▽

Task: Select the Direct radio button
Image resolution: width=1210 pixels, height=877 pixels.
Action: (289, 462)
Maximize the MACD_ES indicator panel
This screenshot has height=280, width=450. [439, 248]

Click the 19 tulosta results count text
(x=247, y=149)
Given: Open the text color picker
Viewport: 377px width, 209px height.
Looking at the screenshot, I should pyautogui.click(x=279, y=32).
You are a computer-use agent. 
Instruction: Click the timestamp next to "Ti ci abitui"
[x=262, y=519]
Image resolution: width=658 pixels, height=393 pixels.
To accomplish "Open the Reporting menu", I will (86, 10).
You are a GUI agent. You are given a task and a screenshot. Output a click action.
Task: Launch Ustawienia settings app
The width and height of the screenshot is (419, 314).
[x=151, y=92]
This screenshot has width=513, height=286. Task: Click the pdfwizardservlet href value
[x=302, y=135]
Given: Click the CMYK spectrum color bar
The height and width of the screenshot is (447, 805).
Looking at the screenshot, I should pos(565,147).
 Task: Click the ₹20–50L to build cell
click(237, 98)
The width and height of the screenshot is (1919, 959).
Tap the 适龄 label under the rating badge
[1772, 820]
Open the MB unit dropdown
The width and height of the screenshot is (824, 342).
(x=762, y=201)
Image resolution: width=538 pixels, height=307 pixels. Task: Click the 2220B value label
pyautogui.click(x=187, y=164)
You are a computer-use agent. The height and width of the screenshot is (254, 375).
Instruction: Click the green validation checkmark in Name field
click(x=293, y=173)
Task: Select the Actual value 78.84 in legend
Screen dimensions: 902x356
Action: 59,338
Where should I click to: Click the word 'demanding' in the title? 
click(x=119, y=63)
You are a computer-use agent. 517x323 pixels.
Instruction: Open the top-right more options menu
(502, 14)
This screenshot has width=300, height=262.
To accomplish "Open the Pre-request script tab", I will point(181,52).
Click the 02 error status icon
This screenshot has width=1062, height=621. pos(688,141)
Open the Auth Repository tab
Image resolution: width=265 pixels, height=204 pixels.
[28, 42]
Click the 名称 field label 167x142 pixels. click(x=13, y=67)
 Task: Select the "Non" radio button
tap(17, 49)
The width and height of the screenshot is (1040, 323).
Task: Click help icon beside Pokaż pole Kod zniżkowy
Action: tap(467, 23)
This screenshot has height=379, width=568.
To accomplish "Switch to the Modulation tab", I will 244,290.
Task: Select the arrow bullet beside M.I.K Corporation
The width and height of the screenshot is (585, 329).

△

PROBLEM DETAILS:
Keeping every line exactly as it is, copy all the records.

SOLVED EXERCISE:
Task: Select the Direct radio button
Image resolution: width=1210 pixels, height=877 pixels.
Action: (289, 462)
Maximize the MACD_ES indicator panel
This screenshot has height=280, width=450. [439, 248]

Click the 19 tulosta results count text
(x=247, y=149)
Given: Open the text color picker
Viewport: 377px width, 209px height.
Looking at the screenshot, I should pyautogui.click(x=279, y=32).
You are a computer-use agent. 
Instruction: Click the timestamp next to "Ti ci abitui"
[x=262, y=519]
Image resolution: width=658 pixels, height=393 pixels.
To accomplish "Open the Reporting menu", I will (86, 10).
You are a GUI agent. You are given a task and a screenshot. Output a click action.
Task: Launch Ustawienia settings app
The width and height of the screenshot is (419, 314).
[x=151, y=92]
This screenshot has width=513, height=286. Task: Click the pdfwizardservlet href value
[x=302, y=135]
Given: Click the CMYK spectrum color bar
The height and width of the screenshot is (447, 805).
Looking at the screenshot, I should pos(565,147).
 Task: Click the ₹20–50L to build cell
click(237, 98)
The width and height of the screenshot is (1919, 959).
Tap the 适龄 label under the rating badge
[1772, 820]
Open the MB unit dropdown
The width and height of the screenshot is (824, 342).
(x=762, y=201)
Image resolution: width=538 pixels, height=307 pixels. Task: Click the 2220B value label
pyautogui.click(x=187, y=164)
You are a computer-use agent. The height and width of the screenshot is (254, 375).
Instruction: Click the green validation checkmark in Name field
click(x=293, y=173)
Task: Select the Actual value 78.84 in legend
Screen dimensions: 902x356
Action: 59,338
Where should I click to: Click the word 'demanding' in the title? 
click(x=119, y=63)
You are a computer-use agent. 517x323 pixels.
Instruction: Open the top-right more options menu
(502, 14)
This screenshot has width=300, height=262.
To accomplish "Open the Pre-request script tab", I will point(181,52).
Click the 02 error status icon
This screenshot has width=1062, height=621. pos(688,141)
Open the Auth Repository tab
Image resolution: width=265 pixels, height=204 pixels.
[28, 42]
Click the 名称 field label 167x142 pixels. click(x=13, y=67)
 Task: Select the "Non" radio button
tap(17, 49)
The width and height of the screenshot is (1040, 323).
Task: Click help icon beside Pokaż pole Kod zniżkowy
Action: tap(467, 23)
This screenshot has height=379, width=568.
To accomplish "Switch to the Modulation tab", I will 244,290.
Task: Select the arrow bullet beside M.I.K Corporation
The width and height of the screenshot is (585, 329).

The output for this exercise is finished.